Disclaimer: I don't own the characters from Ranma ½.
"I realize a lot of you are just out of high school, and you can't really appreciate this yet," the professor smirked, passing out syllabi. "But writers, just like all other artists, get good through practice, and practice alone. Since this is an intro class, a lot of you may be expecting to waltz through it. You won't." He flashed a charming grin at one of the girls up front, causing her to blush. Iris chuckled behind me. "We're going to be in here every day, writing. And you're going to spend a good portion of every evening, writing. That is, if you want to pass my class.
"You'll notice, on the syllabus, that there are no scheduled tests. I don't believe in tests, I think they give some people an unfair advantage. You will, however, have to turn in forty pages of text, revised and edited, in any form you wish." A low groan rumbled through the room, and the grin on his face widened. "Forty pages of poetry! Forty pages of essays! Forty pages of fiction! The list goes on and on, my friends, feel free to mix and match.
"With that sort of goal in mind, I think it fitting that we begin writing. . . right about now, wouldn't you say? Get out some paper and a pen. No pencils, mind, just pens."
In the rustle that followed, Iris leaned up close behind me, under the pretext of getting something out of her backpack.
"You need to talk to him after class," she whispered.
"The professor?"
"No, idiot! Mickey Blue-eyes over in the red shirt. Talk to him."
"No chance," I hissed back. She was going to say something else, I could tell by the way she sucked her breath in—all indignant and demanding. She seemed to think better of it when the professor turned his cool, amused gaze to us.
"Write about a place you know. Your room, your kitchen, your favorite trysting spot. No people, no action, just a place. You have five minutes," Professor Byrnes informed us, settling back on his desk. I stared at the blank paper in front of me.
'My room used to be pink, with little roses on the walls,' I began, to the sound of sixty pens scratching. "My mother painted them there, when I was very young. I was afraid to paint over them for years, as though if I just kept them there, if I just held on a little longer, she would stay with me. Or a part of her, anyway. It felt like picking off a scab, the day I finally did paint over the walls. I thought, then, that since I was able to paint over the roses I would be able to let go of a lot of other things, too.
'I started painting the day after my fiancé told me he loved me.'
I stared at the paper for a moment, aching ice taking over my stomach. Slowly, I lifted my hand and crossed out the word 'fiance.' He certainly wasn't that anymore.
I painted over my mother's roses for him. He said it wasn't healthy, to hold on to the past so hard that I forgot to tend to the future. He said he wanted to be in that future. He asked me what our children would say if they saw their mother crippled by a memory. And then . . . and then . . .
There was still a tan line on my left hand where the ring used to be. I wasn't rid of him, there were still so many marks he had left on me. Scars he had left on my soul.
"All right, then, pens down," Professor Byrnes said, the sound of his voice cutting through me like a hot knife through lard. It pulled me out of my own world and into a room full of red plastic chairs and scarred wooden tables, a room with cinderblock walls and a clean, bright green chalkboard. He stared at me expectantly, and a feeling of dread quickly joined the sadness.
The bastard was going to call on me.
And no wonder. I could feel the blood on my face, pounding against me in the lids over my eyes, pulsing through cheeks and over my nose. I wasn't crying, was I? I wiped at my eyes, just to make sure. No, not crying, not yet.
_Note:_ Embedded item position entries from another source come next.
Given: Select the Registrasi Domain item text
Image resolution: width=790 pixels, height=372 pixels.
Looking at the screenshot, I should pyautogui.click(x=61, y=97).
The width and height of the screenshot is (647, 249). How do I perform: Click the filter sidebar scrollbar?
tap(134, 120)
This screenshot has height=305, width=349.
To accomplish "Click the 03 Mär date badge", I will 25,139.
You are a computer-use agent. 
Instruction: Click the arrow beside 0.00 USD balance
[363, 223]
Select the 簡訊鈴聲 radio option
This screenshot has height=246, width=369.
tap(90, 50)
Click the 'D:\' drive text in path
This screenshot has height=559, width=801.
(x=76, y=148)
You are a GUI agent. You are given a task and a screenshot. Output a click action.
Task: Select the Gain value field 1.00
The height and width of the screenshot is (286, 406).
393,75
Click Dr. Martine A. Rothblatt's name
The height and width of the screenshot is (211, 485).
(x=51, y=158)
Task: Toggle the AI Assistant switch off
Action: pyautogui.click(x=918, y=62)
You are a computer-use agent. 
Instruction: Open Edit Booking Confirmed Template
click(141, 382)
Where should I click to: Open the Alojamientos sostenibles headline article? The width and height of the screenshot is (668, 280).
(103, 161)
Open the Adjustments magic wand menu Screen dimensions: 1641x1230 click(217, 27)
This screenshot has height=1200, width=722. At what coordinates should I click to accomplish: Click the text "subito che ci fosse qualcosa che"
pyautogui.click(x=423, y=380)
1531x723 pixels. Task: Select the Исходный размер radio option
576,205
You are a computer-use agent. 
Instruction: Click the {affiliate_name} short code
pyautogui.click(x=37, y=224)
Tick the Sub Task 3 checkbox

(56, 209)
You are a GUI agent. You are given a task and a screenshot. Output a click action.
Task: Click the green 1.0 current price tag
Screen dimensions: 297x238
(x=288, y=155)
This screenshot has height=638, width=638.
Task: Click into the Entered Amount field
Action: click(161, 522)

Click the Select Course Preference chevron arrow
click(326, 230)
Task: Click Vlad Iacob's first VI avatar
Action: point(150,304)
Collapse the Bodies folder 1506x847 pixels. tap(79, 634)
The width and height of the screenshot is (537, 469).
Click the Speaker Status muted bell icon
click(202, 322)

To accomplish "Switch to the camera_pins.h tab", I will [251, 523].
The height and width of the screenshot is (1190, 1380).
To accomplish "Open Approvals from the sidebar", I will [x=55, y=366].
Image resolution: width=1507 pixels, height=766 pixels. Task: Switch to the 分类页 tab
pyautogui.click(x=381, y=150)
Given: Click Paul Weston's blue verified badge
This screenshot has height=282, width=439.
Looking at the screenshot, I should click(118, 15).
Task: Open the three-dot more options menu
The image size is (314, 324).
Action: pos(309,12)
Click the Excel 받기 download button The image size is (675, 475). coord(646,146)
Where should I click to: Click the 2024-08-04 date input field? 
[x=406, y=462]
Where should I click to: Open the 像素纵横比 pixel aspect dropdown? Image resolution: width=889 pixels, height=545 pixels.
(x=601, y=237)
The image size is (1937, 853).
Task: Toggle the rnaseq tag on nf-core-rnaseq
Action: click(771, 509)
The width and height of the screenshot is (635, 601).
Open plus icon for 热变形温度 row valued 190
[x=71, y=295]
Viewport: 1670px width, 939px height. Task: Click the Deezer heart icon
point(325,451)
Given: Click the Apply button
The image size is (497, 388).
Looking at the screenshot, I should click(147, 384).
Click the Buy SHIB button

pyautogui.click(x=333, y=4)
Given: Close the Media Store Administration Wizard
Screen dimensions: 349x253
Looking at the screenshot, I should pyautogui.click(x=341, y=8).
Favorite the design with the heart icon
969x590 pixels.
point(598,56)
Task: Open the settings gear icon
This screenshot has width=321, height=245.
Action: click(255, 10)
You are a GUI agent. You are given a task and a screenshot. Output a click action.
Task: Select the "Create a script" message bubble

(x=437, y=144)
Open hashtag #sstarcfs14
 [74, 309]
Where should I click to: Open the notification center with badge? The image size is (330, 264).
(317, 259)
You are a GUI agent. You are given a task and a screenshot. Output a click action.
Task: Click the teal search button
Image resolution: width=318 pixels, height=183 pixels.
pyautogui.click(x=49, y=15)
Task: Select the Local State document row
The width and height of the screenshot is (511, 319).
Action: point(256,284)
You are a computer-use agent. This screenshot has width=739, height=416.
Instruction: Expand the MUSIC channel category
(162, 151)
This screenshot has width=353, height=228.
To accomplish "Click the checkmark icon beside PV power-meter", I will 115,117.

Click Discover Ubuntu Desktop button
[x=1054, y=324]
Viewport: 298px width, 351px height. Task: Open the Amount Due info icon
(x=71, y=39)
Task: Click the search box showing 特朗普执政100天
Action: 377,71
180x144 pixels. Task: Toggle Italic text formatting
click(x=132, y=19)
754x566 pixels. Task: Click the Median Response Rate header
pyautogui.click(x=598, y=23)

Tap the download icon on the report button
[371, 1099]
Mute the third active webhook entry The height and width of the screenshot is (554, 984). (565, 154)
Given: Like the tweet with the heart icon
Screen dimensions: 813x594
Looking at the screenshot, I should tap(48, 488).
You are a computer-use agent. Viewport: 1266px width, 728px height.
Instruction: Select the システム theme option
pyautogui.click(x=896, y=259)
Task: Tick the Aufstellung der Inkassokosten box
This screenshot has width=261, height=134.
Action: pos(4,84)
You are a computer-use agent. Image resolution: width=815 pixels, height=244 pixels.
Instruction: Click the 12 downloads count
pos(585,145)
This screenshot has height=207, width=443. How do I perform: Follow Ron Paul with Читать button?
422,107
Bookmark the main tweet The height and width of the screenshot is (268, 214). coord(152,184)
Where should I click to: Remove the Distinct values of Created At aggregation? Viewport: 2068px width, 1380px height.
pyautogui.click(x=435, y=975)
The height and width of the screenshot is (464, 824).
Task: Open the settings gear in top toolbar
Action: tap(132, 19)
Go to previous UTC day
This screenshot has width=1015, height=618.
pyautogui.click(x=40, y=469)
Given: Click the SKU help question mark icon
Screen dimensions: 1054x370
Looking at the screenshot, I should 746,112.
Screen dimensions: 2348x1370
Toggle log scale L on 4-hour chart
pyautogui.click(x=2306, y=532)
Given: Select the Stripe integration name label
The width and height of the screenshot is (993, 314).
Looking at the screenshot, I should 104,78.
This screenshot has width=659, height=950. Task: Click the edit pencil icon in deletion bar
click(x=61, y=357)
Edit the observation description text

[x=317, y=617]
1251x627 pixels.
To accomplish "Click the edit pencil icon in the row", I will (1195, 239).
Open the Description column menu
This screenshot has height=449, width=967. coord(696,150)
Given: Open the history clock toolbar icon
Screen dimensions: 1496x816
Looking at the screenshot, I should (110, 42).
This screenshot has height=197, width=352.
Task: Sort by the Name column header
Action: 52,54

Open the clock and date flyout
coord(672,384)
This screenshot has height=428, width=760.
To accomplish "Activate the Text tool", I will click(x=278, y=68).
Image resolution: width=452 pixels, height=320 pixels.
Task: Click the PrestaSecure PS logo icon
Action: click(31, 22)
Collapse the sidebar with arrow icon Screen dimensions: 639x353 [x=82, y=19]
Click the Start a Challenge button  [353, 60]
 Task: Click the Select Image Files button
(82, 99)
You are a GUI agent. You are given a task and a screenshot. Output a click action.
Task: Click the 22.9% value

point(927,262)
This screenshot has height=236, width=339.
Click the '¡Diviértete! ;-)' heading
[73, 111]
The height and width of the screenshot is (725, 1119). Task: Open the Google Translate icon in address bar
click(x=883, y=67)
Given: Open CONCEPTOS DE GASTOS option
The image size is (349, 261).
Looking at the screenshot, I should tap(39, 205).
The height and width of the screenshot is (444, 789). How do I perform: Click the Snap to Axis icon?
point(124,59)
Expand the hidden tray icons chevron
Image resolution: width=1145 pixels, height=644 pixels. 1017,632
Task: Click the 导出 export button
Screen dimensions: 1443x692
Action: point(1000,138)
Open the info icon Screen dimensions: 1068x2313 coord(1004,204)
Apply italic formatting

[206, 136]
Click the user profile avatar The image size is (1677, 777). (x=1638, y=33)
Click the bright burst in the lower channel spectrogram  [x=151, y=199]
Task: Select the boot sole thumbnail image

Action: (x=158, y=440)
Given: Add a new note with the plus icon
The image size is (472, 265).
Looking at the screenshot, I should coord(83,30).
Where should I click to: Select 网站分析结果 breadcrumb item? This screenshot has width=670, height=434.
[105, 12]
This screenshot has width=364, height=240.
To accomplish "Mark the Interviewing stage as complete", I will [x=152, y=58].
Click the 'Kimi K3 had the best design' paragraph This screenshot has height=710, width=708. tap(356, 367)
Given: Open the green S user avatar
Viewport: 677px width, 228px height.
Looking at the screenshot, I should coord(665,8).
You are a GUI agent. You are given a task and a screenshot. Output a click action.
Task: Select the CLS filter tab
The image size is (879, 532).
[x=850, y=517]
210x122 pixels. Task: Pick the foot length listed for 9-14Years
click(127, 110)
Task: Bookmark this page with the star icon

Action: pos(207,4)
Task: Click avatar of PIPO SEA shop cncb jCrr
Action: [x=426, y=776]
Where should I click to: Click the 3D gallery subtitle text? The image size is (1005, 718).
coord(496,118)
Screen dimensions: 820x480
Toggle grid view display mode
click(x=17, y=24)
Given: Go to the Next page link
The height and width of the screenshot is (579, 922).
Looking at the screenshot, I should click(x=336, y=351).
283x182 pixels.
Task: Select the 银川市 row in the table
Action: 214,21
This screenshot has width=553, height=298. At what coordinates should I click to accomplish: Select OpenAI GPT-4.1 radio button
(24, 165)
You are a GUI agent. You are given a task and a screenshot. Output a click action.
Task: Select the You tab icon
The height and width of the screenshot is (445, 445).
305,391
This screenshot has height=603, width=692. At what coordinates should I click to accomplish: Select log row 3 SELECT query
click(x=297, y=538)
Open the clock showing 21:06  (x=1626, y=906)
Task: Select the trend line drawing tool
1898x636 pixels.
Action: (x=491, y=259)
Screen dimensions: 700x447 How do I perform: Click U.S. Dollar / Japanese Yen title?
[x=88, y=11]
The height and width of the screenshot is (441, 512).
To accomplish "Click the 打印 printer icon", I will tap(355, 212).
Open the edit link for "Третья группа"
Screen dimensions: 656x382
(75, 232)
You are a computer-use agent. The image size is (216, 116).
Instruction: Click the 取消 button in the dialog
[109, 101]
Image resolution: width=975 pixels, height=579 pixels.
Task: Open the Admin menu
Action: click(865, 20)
Oh yeah, I'm fine. I got rid of Jordan and his damn engagement ring and I'm peachy freaking keen, that's what I am. I'm so well-adjusted to the idea that I'm having a breakdown in class.
"Miss. . . .? Would you like to share what you've written? It seems to have struck a nerve," Professor Byrnes said, gesturing toward me. As one, all eyes in the room turned to rest on me.
And I thought my blood was pounding in my face before.
"Tendo, my name is Akane Tendo," I told him, my voice sounding hoarse and harsh in my own ears. "I don't really want to read, if that's all right."
"Oh, don't be shy. We're all writers here, we're here to support and encourage one another. Please, read for us. Maybe you have an idea for a story already blooming in your mind," he said, opening his arms wide as if to embrace all of us.
"I'd really, really rather not," I demurred again. He looked as if he were about to insist, but someone cut him off before he could. A savior. A knight in brightly polished armor.
"I have something to read, f she doesn'a want to," said the red-shirt clad stranger, coming to my rescue yet again. He was smiling benignly at the teacher. Plainly, he had something rather spectacular to say, or so his stance proclaimed. I stared at him, torn between the desire to gush gratitude and throw a book at his head. Of all the people to rescue me from having to read, of course it had to be him. . . . not some random stranger, but him. . . .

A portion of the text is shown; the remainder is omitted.